Write out the listing below word for word, keeping every line as it stands.

GIVEN RECORDS:
☆ ☆ ☆ ☆ ☆

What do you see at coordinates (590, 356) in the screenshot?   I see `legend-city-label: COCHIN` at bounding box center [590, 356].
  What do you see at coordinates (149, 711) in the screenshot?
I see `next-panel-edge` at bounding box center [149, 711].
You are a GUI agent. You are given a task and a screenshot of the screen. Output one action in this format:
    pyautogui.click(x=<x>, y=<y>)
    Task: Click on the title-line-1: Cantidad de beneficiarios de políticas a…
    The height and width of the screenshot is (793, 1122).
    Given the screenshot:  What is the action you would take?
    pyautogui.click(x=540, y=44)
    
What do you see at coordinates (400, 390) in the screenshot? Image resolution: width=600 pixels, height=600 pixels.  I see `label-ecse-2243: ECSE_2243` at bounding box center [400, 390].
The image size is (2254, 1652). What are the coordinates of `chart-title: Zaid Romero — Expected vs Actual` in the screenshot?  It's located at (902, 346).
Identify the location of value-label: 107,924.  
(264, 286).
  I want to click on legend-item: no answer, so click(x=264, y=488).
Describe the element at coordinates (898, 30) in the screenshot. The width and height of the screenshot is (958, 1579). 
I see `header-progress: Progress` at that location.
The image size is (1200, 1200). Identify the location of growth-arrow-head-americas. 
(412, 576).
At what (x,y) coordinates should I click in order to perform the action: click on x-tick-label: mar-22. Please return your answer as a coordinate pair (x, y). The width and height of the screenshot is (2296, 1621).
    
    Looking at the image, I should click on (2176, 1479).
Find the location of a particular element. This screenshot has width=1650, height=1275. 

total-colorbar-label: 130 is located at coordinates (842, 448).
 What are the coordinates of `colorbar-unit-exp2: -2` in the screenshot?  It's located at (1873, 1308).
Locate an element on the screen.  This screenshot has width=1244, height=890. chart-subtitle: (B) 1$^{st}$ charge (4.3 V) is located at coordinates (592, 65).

☆ ☆ ☆ ☆ ☆

SOLUTION:
What do you see at coordinates (590, 356) in the screenshot?   I see `legend-city-label: COCHIN` at bounding box center [590, 356].
  What do you see at coordinates (149, 711) in the screenshot?
I see `next-panel-edge` at bounding box center [149, 711].
You are a GUI agent. You are given a task and a screenshot of the screen. Output one action in this format:
    pyautogui.click(x=<x>, y=<y>)
    Task: Click on the title-line-1: Cantidad de beneficiarios de políticas a…
    The height and width of the screenshot is (793, 1122).
    Given the screenshot:  What is the action you would take?
    pyautogui.click(x=540, y=44)
    
What do you see at coordinates (400, 390) in the screenshot? Image resolution: width=600 pixels, height=600 pixels.  I see `label-ecse-2243: ECSE_2243` at bounding box center [400, 390].
The image size is (2254, 1652). What are the coordinates of `chart-title: Zaid Romero — Expected vs Actual` in the screenshot?  It's located at (902, 346).
Identify the location of value-label: 107,924.  
(264, 286).
  I want to click on legend-item: no answer, so click(x=264, y=488).
Describe the element at coordinates (898, 30) in the screenshot. The width and height of the screenshot is (958, 1579). 
I see `header-progress: Progress` at that location.
The image size is (1200, 1200). Identify the location of growth-arrow-head-americas. 
(412, 576).
At what (x,y) coordinates should I click in order to perform the action: click on x-tick-label: mar-22. Please return your answer as a coordinate pair (x, y). The width and height of the screenshot is (2296, 1621).
    
    Looking at the image, I should click on (2176, 1479).
Find the location of a particular element. This screenshot has width=1650, height=1275. 

total-colorbar-label: 130 is located at coordinates (842, 448).
 What are the coordinates of `colorbar-unit-exp2: -2` in the screenshot?  It's located at (1873, 1308).
Locate an element on the screen.  This screenshot has width=1244, height=890. chart-subtitle: (B) 1$^{st}$ charge (4.3 V) is located at coordinates (592, 65).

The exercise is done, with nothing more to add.